*** Opening of DATA SUPPLIED ***

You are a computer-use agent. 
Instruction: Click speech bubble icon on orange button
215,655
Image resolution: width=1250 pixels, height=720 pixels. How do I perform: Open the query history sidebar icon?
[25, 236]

*** Close of DATA SUPPLIED ***

WORK REQUEST:
Nothing but the lines from the one containing "Instruction: Click speech" through the final line of the listing above belongs in the answer; set them down exactly.

TASK SOLUTION:
Instruction: Click speech bubble icon on orange button
215,655
Image resolution: width=1250 pixels, height=720 pixels. How do I perform: Open the query history sidebar icon?
[25, 236]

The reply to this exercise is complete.